For the word "Looks", count the lines in the records below that include it and give only that number.
-------- Material to process
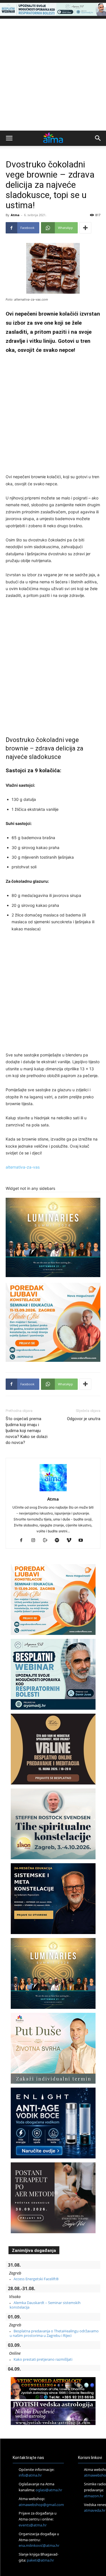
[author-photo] (53, 1491)
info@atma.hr (30, 2475)
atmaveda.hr (94, 2510)
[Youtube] (82, 1540)
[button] (9, 138)
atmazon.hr (93, 2495)
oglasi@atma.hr (49, 2489)
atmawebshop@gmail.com (41, 2504)
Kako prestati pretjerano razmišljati (43, 2359)
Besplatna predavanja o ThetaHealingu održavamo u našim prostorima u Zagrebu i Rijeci (54, 2333)
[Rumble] (47, 1540)
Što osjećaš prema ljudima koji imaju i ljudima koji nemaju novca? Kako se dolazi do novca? (26, 1430)
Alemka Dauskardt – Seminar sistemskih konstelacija (45, 2305)
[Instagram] (35, 1540)
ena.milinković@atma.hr (39, 2545)
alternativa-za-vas (23, 1167)
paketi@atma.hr (40, 2560)
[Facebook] (23, 1540)
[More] (85, 227)
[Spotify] (59, 1540)
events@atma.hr (33, 2525)
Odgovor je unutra (83, 1418)
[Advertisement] (53, 75)
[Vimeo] (70, 1540)
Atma (15, 215)
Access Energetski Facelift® (36, 2278)
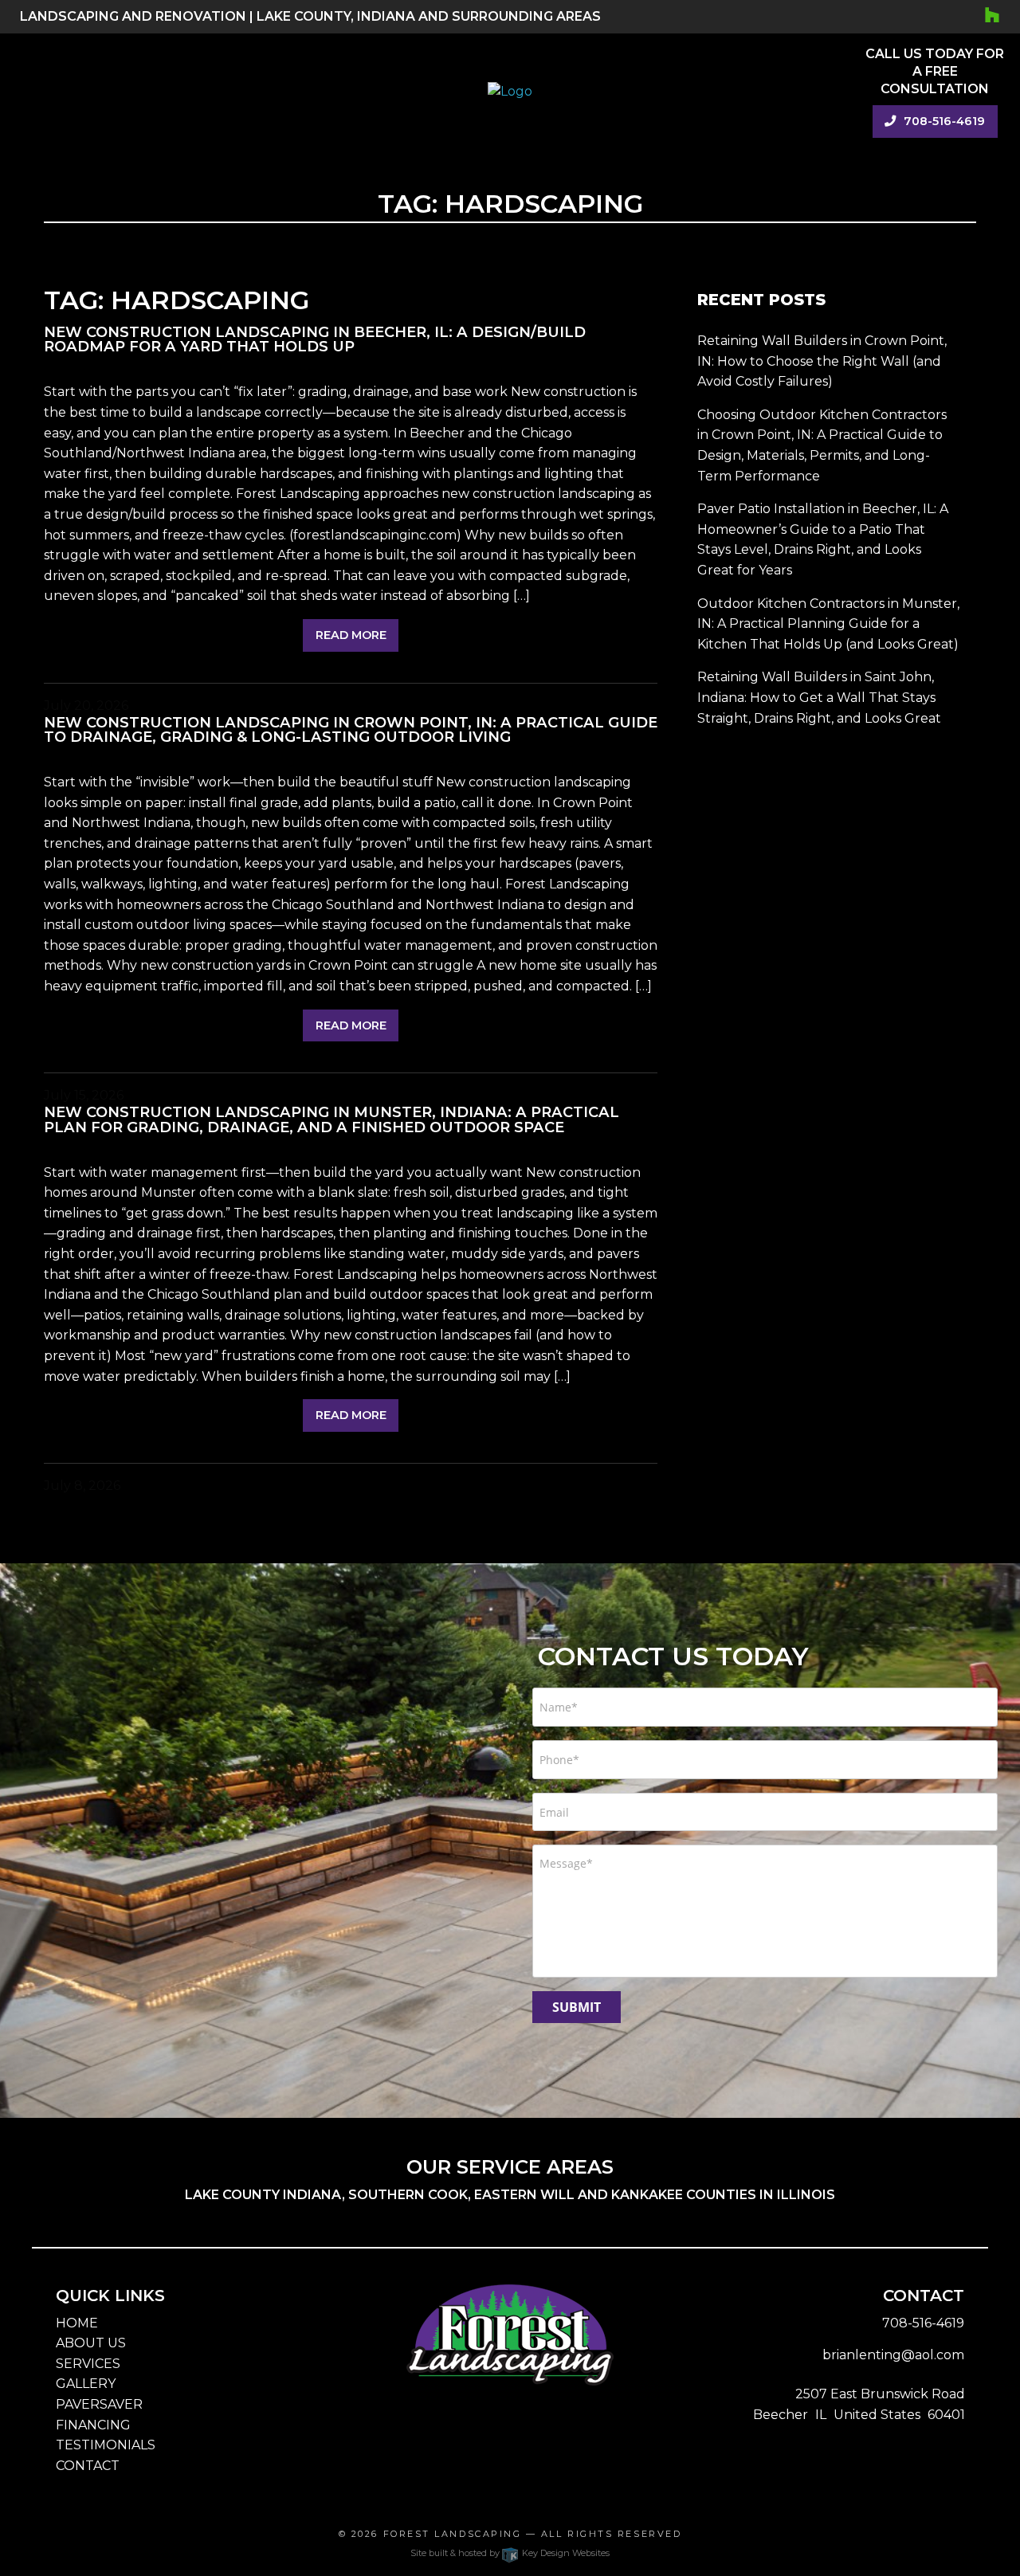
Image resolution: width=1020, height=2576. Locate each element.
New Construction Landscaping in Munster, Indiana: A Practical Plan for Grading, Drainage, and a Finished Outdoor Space (331, 1119)
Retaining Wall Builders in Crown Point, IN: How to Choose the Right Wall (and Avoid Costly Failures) (822, 361)
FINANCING (93, 2425)
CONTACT (88, 2465)
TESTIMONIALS (105, 2444)
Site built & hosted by (509, 2552)
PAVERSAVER (99, 2404)
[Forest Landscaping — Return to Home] (510, 90)
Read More (351, 635)
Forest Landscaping (452, 2533)
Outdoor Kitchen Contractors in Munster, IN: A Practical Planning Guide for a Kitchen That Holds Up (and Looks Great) (828, 624)
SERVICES (88, 2363)
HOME (77, 2323)
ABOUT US (91, 2343)
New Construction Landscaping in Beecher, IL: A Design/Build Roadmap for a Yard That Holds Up (315, 339)
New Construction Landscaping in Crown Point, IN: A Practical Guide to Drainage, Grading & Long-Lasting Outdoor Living (350, 729)
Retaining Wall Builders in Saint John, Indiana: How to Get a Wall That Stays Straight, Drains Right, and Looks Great (819, 697)
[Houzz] (992, 16)
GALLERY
----------------
- [Task answer]: 2